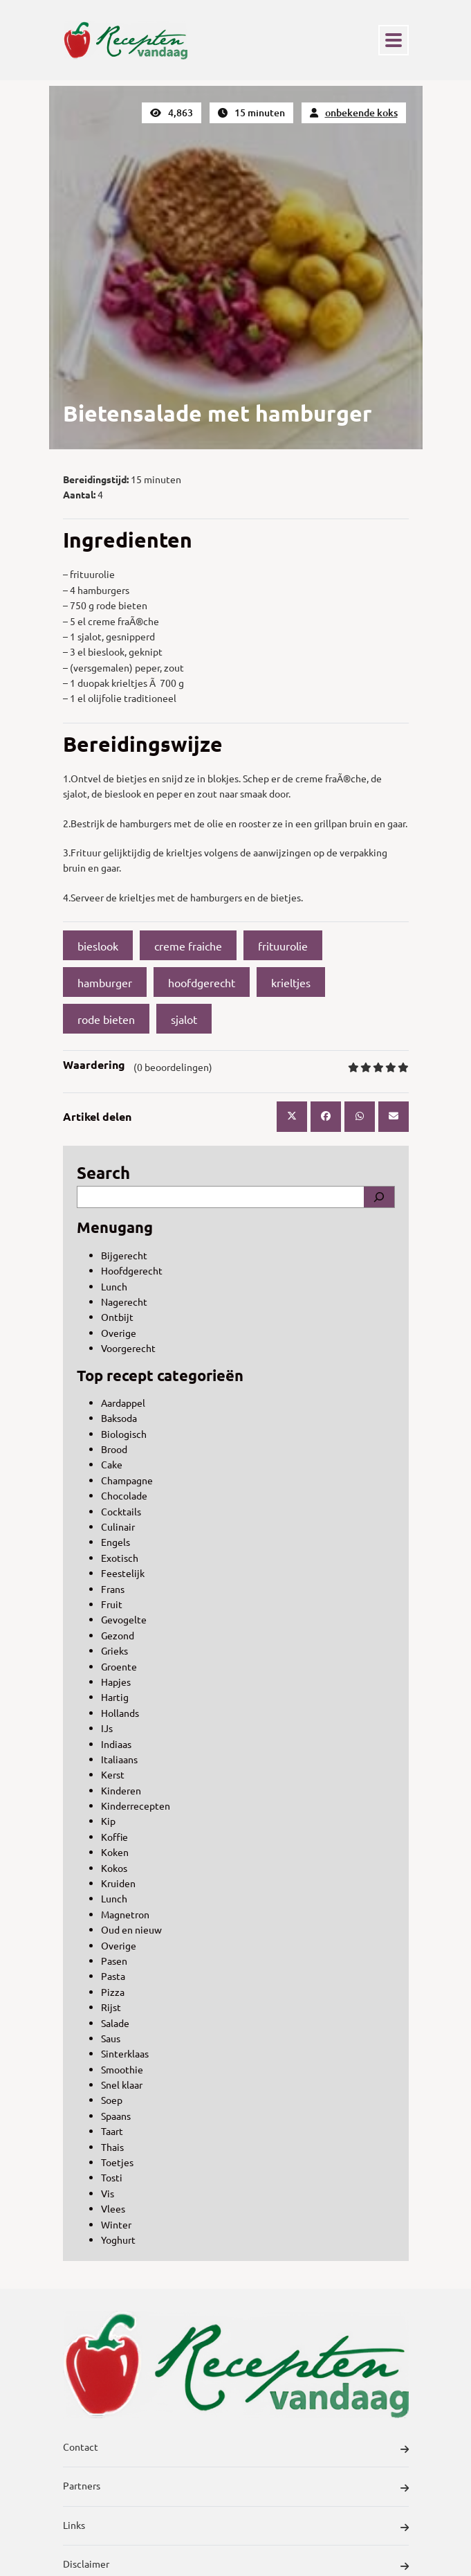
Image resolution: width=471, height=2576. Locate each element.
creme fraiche (188, 946)
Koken (115, 1852)
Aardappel (123, 1402)
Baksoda (119, 1418)
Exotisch (119, 1557)
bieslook (97, 946)
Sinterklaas (125, 2053)
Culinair (118, 1526)
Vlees (113, 2208)
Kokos (114, 1868)
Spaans (116, 2115)
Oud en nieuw (131, 1929)
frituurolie (283, 946)
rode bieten (106, 1019)
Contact (236, 2448)
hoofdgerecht (201, 982)
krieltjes (291, 982)
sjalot (184, 1019)
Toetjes (117, 2162)
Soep (111, 2099)
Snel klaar (121, 2084)
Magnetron (125, 1914)
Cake (111, 1464)
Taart (112, 2131)
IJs (107, 1728)
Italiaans (119, 1759)
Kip (108, 1820)
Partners (236, 2487)
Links (236, 2527)
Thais (112, 2147)
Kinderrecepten (135, 1805)
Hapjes (116, 1681)
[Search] (379, 1197)
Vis (107, 2193)
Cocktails (121, 1511)
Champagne (127, 1480)
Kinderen (121, 1790)
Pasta (113, 1976)
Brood (114, 1449)
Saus (110, 2038)
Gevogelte (124, 1619)
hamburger (104, 982)
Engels (115, 1541)
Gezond (117, 1635)
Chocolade (124, 1495)
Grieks (114, 1650)
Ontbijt (117, 1316)
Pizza (112, 1991)
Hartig (115, 1697)
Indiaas (116, 1744)
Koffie (114, 1836)
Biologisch (124, 1433)
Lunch (114, 1286)
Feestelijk (123, 1573)
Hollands (120, 1712)
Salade (115, 2023)
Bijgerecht (124, 1255)
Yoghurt (118, 2239)
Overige (118, 1332)
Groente (119, 1666)
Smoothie (122, 2069)
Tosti (111, 2177)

= = = = =

> _THE REQUEST_
Retype all of the entries above word for word, leaving out the picture.

> _SOLVED EXERCISE_
Image resolution: width=471, height=2576. Locate each element.
creme fraiche (188, 946)
Koken (115, 1852)
Aardappel (123, 1402)
Baksoda (119, 1418)
Exotisch (119, 1557)
bieslook (97, 946)
Sinterklaas (125, 2053)
Culinair (118, 1526)
Vlees (113, 2208)
Kokos (114, 1868)
Spaans (116, 2115)
Oud en nieuw (131, 1929)
frituurolie (283, 946)
rode bieten (106, 1019)
Contact (236, 2448)
hoofdgerecht (201, 982)
krieltjes (291, 982)
sjalot (184, 1019)
Toetjes (117, 2162)
Soep (111, 2099)
Snel klaar (121, 2084)
Magnetron (125, 1914)
Cake (111, 1464)
Taart (112, 2131)
IJs (107, 1728)
Italiaans (119, 1759)
Kip (108, 1820)
Partners (236, 2487)
Links (236, 2527)
Thais (112, 2147)
Kinderrecepten (135, 1805)
Hapjes (116, 1681)
[Search] (379, 1197)
Vis (107, 2193)
Cocktails (121, 1511)
Champagne (127, 1480)
Kinderen (121, 1790)
Pasta (113, 1976)
Brood (114, 1449)
Saus (110, 2038)
Gevogelte (124, 1619)
hamburger (104, 982)
Engels (115, 1541)
Gezond (117, 1635)
Chocolade (124, 1495)
Grieks (114, 1650)
Ontbijt (117, 1316)
Pizza (112, 1991)
Hartig (115, 1697)
Indiaas (116, 1744)
Koffie (114, 1836)
Biologisch (124, 1433)
Lunch (114, 1286)
Feestelijk (123, 1573)
Hollands (120, 1712)
Salade (115, 2023)
Bijgerecht (124, 1255)
Yoghurt (118, 2239)
Overige (118, 1332)
Groente (119, 1666)
Smoothie (122, 2069)
Tosti (111, 2177)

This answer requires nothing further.